The liability of trustees in bankruptcy to bankrupts is a curiously under-developed area of law. There has been a lack of clarity the circumstances in which a trustee can be liable to a bankrupt personally (rather than liable for losses to the bankrupt’s estate). However, this issue came before the Court of Appeal last month (judgment handed down 25 May 2017).

In Oraki & Oraki v Bramston & Defty [2017] EWCA Civ 403 the Court of Appeal described this question as involving “some novel and difficult issues of law on, first, the duties, if any, owed by a trustee in bankruptcy to the bankrupt personally, as opposed to the bankruptcy estate of which he is trustee, and, second, if such duties exist, on the effect of a release under section 299 of the [Insolvency] Act of a trustee who has ceased to hold office.”

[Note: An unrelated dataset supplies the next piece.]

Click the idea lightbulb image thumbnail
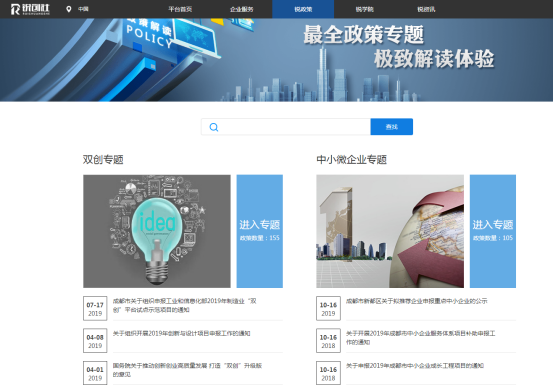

In Oraki, the first instance judge (Proudman J) had held that a trustee’s duty to a bankrupt were governed exclusively by s. 304 of the Insolvency Act 1986 and that no duties are owed at common law to bankrupts. She also decided that the effect of a release under s. 299 of the same Act was to preclude any claim save under s. 304.

S. 304 of the Insolvency Act 1986 provides that:

“(1) Where on an application under this section the court is satisfied-

  1. that the trustee of a bankrupt’s estate has misapplied or retained, or became accountable for, any money or other property comprised in the bankrupt’s estate, or
  2. that a bankrupt’s estate has suffered any loss in consequence of any misfeasance or breach of fiduciary or other duty by a trustee in the carrying out of his functions the court may order the trustee, for the benefit of the estate, to repay, restore or account for money or other property (together with interest at such rate as the court thinks just) or, as the case may require, to pay such sum by way of compensation in respect of the misfeasance or breach of fiduciary or other duty as the court thinks just.

 This is without prejudice to any liability arising apart from this section.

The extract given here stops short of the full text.